Dataset content:
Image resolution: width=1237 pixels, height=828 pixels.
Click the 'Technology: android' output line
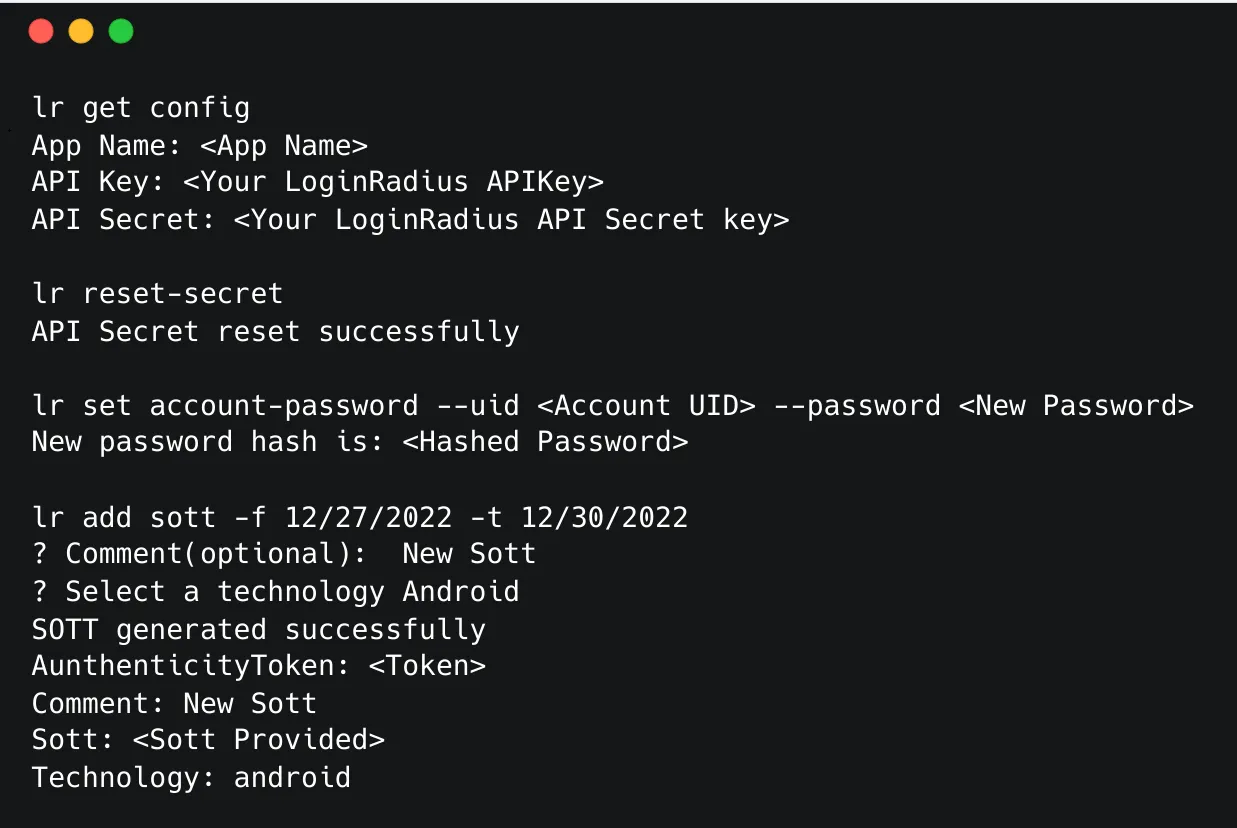pyautogui.click(x=191, y=777)
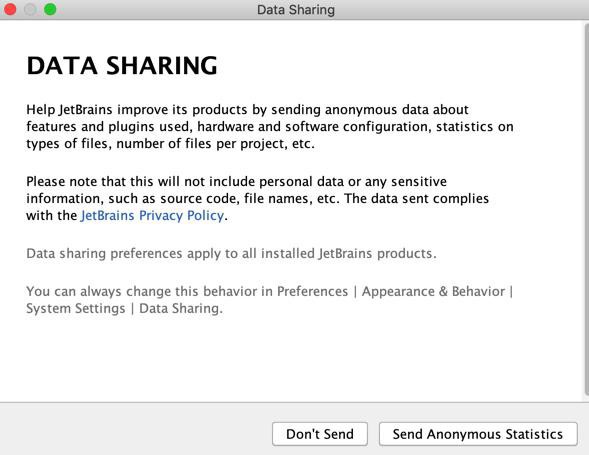This screenshot has height=455, width=589.
Task: Close the dialog with the red button
Action: tap(10, 9)
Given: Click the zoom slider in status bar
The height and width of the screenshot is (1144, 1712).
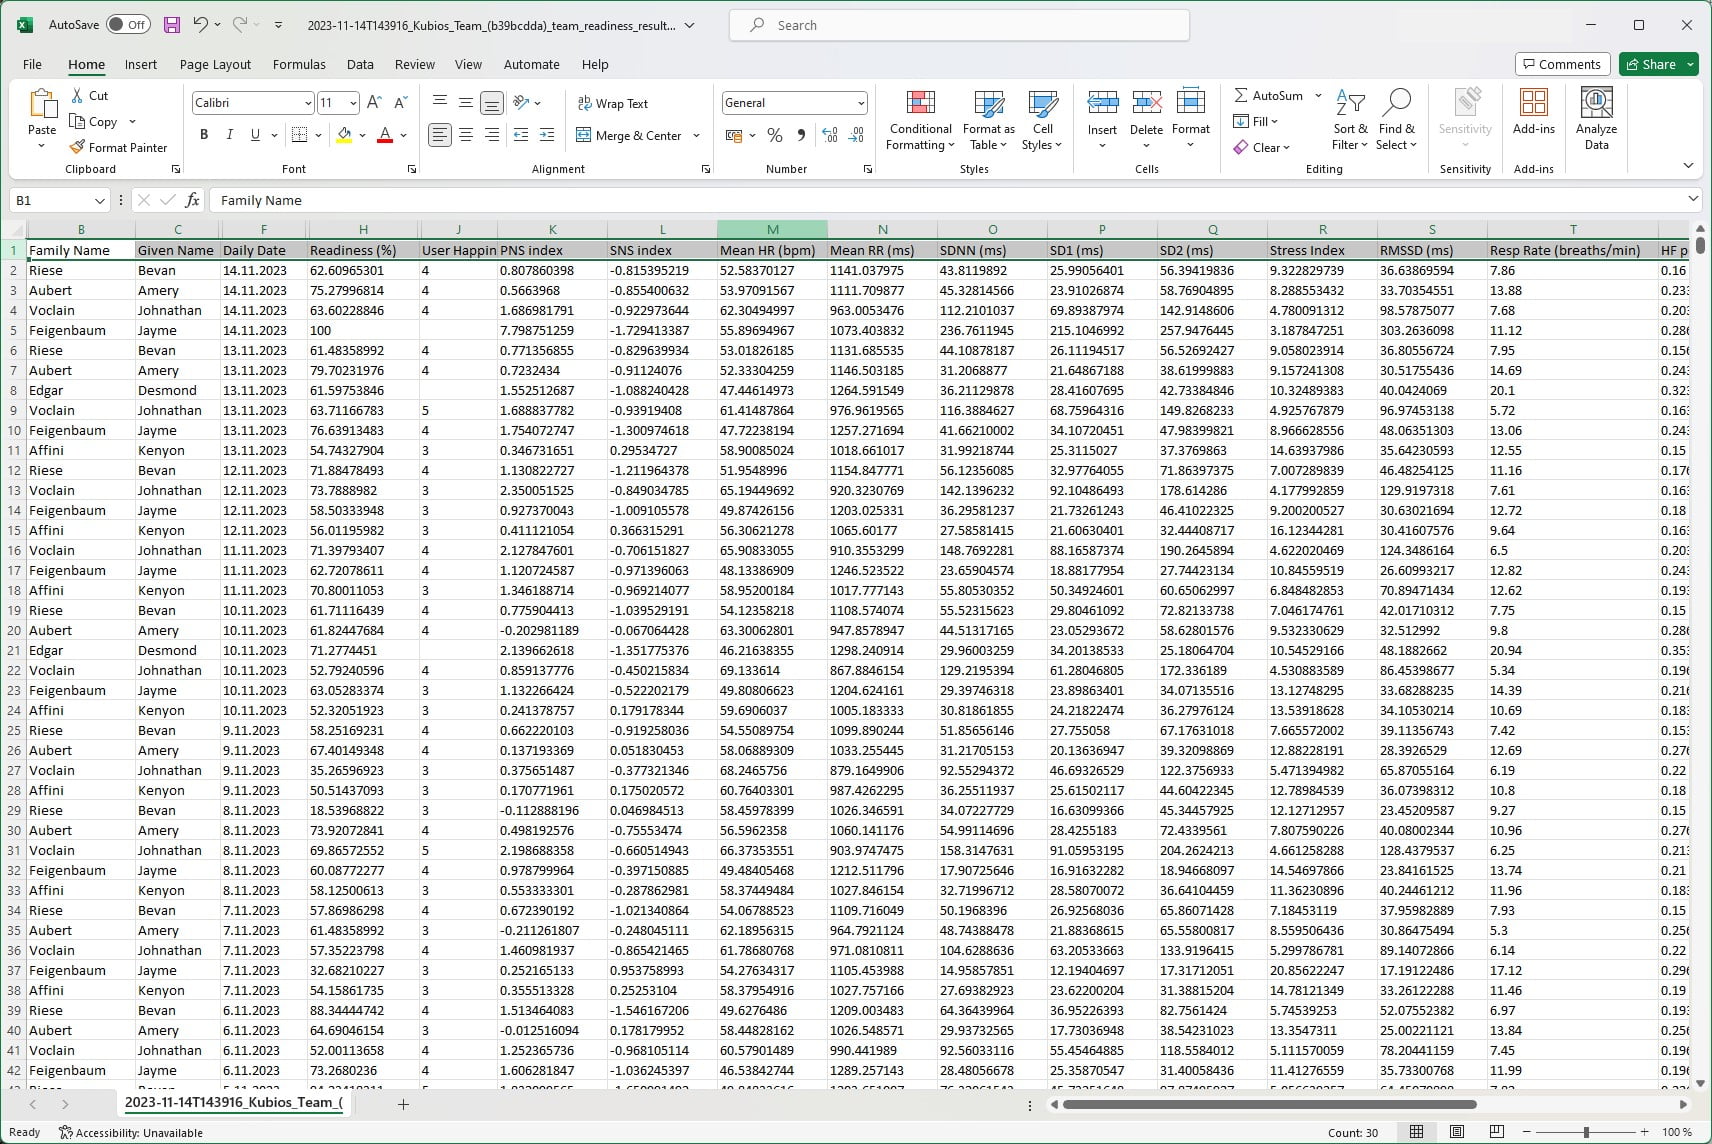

Required work:
Your reply should consist solely of the lines from the line containing "Click the 'Technology: android' output line" through the last line of the listing, unchanged and free of pictures.

Solution:
Click the 'Technology: android' output line
pyautogui.click(x=191, y=777)
This screenshot has height=455, width=589.
Task: Close the dialog with the red button
Action: tap(10, 9)
Given: Click the zoom slider in status bar
The height and width of the screenshot is (1144, 1712).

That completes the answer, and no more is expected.